Une mission sénatoriale dresse le bilan du développement de la méthanisation et propose des pistes d'évolution
Par Franck Lemarc
Présidée par les sénateurs Pierre Cuypers (Seine-et-Marne) et Daniel Salmon (Ille-et-Vilaine), cette mission créée en mars dernier avait pour objectif de travailler sur les « enjeux et impacts » de la méthanisation.
Rappelons que la méthanisation est un procédé de production de gaz par « digestion » de déchets : les intrants utilisés peuvent être des déchets putrescibles issus des décharges, des boues d’épuration, des effluents d’élevage, ou encore des déchets de culture végétale.

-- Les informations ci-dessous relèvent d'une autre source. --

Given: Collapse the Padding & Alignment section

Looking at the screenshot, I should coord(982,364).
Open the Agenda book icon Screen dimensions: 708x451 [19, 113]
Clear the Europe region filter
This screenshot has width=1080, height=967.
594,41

En vingt ans, la production de biogaz a fortement progressé en France – elle a été multipliée par sept. Le biogaz produit par méthanisation est utilisé aux deux tiers pour la production de chaleur et un tiers pour celle d’électricité. Un peu plus d’un millier d’installations existent dans le pays. Leur production est soit injectée dans le réseau de gaz naturel, soit utilisée directement pour produire de l’électricité. Il s’agit, la plupart du temps, de petites unités, majoritairement « de nature agricole », notent les rapporteurs.
Le biogaz, qui entre dans la catégorie des énergies renouvelables, représentait en 2019 3,4 % de la consommation d’énergie renouvelable.
Point de situation
Comme toutes les énergies renouvelables, cette filière bénéficie de dispositifs de soutien. Ceux-ci ont été entièrement revus à partir de 2016, avec des tarifs d’achat revus à la baisse et la suppression de l’exonération de TICGN (taxe intérieure sur la consommation de gaz naturel) en 2020. Le coût de production du biogaz reste très élevé (entre 90 et 100 euros le MWh, soit quatre fois plus que le gaz naturel). Néanmoins, selon les sénateurs, ce coût élevé « doit être remis en perspective » : les coûts sont en réalité très variables entre le biogaz de décharge et la « petite méthanisation agricole ». Il devrait par ailleurs diminuer, avec un objectif de 60 €/MWh en 2028.
La mission relève que le nombre de projets en « file d’attente » est considérable : 164 en électricité et 1 164 en injection. Il y a toutefois encore du chemin à parcourir pour atteindre les performances de certains pays : la consommation de biogaz en France ne représente que 1 % de la consommation totale de gaz, contre 20 % au Danemark.
« Externalités négatives »
La production de biogaz a de nombreux avantages : décarbonation de l’énergie, « renforcement de l’indépendance énergétique du pays » (le gaz naturel est importé à 99 %), développement de l’économie circulaire… Mais la mission ne cache pas les « externalités négatives » de ce mode de production : la méthanisation produit des gaz à effet de serre (méthane), néanmoins inférieures aux émissions évitées ; les installations sont susceptibles de produire des risques industriels, voire des accidents ; le risque de pollution des eaux et des sols est encore mal connu. Par ailleurs, un débat existe sur un risque « d’accaparement des surfaces agricoles utiles » – risque qui, selon la mission, est toutefois « limité ». « Lors des auditions menées par la mission d’information, des craintes ont enfin pu être émises quant aux risques économiques (perte de contrôle des agriculteurs aux dépens des industriels, pression de la méthanisation sur le prix du foncier agricole…) que ferait peser la méthanisation sur les agriculteurs. »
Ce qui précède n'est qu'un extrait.